4-) Bir an için, vasiyeti, devrimci tören doğrultusunda yerine getirilmesi için ailesinin de onayladığını, finansman ve uygun bir mekânın da olduğunu düşünelim. Bu törenin devrimci anlayışa göre yapılması için, bütün şartlar yerine getirildiğinde bile, cenaze sonrası birçok sorunla karşılaşabiliriz. Eğer ülkemizi tanıyorsak yani Türk-İslam sentezi doğrultusunda toplum, devlet tarafından şekillendirilmek istendiği için aileye; birincisi, “neden bu törene izin verdiniz?” veya “bunlar dinsiz” vb. türden propagandalar eşliğinde ağır baskılar yapılacağı, bugünkü iktidarla daha da bir muhtemeldir. İkincisi, mezara fiili saldırmaları da hesaba katmak zorundayız. Dolayısıyla aile, cenaze töreniyle ilgili kendisi karar vermemişse bu saldırıları göğüslemesi psikolojik olarak daha da zor olacak ve de devrimciler bu nedenle suçlanabilecektir. Ayrıca ailenin bu kararda onayı da olsa, bu tür ağır baskılara karşı koyacak, ailelerin her zaman yanında bulanabilen devrimciler (o cenazeye katılan veya katılmayan) olabilmelidir. Bu da bir örgütlenme konusudur.  
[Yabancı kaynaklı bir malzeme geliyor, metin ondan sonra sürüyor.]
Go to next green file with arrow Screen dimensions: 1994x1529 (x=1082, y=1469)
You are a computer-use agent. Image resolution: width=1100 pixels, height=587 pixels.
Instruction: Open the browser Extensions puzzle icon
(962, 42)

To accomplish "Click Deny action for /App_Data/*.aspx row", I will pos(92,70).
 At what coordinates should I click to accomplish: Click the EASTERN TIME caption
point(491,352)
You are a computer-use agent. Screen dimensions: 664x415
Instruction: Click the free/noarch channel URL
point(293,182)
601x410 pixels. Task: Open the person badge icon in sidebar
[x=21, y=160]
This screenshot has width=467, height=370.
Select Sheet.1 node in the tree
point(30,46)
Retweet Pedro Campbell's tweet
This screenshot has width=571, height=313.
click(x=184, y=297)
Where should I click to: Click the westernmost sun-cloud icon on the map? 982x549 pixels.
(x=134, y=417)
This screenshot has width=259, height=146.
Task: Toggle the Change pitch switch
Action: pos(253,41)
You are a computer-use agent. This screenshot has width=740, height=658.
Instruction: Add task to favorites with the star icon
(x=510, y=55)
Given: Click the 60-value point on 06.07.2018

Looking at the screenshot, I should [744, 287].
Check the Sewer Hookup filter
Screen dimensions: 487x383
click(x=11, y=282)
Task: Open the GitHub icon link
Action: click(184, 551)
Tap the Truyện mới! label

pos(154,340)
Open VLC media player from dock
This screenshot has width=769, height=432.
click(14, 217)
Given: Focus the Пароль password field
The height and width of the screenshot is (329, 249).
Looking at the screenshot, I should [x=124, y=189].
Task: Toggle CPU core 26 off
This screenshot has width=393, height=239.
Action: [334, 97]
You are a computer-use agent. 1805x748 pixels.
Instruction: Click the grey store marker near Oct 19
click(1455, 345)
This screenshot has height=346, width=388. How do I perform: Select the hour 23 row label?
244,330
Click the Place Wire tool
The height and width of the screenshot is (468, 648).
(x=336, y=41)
Sonuç olarak bugünkü verili koşullarda; ‘devrimciler öldükten sonra Müslüman mı olurlar?’ gibi çarpıcı laflarla veya eleştirel yazılarla yetinmemek gerekiyor. Yerine, komünistlerin cenaze törenlerinin devrimci geleneklere göre olması için, gerekli şartların örgütlenmesi(Bir araya gelme-mekânı yaratma-finansman vb.) ve daha da önemlisi, aileye, mezarlığa yönelik vb. saldırıları püskürtecek organizasyonlara kafa yorulup, bunların hayata geçirilmesi için adımlar atılması gerekmektedir. Örgütlü yapılardan ve duyarlı komünistlerden çözüm bekliyoruz! 

11. tez rehberimiz olsun!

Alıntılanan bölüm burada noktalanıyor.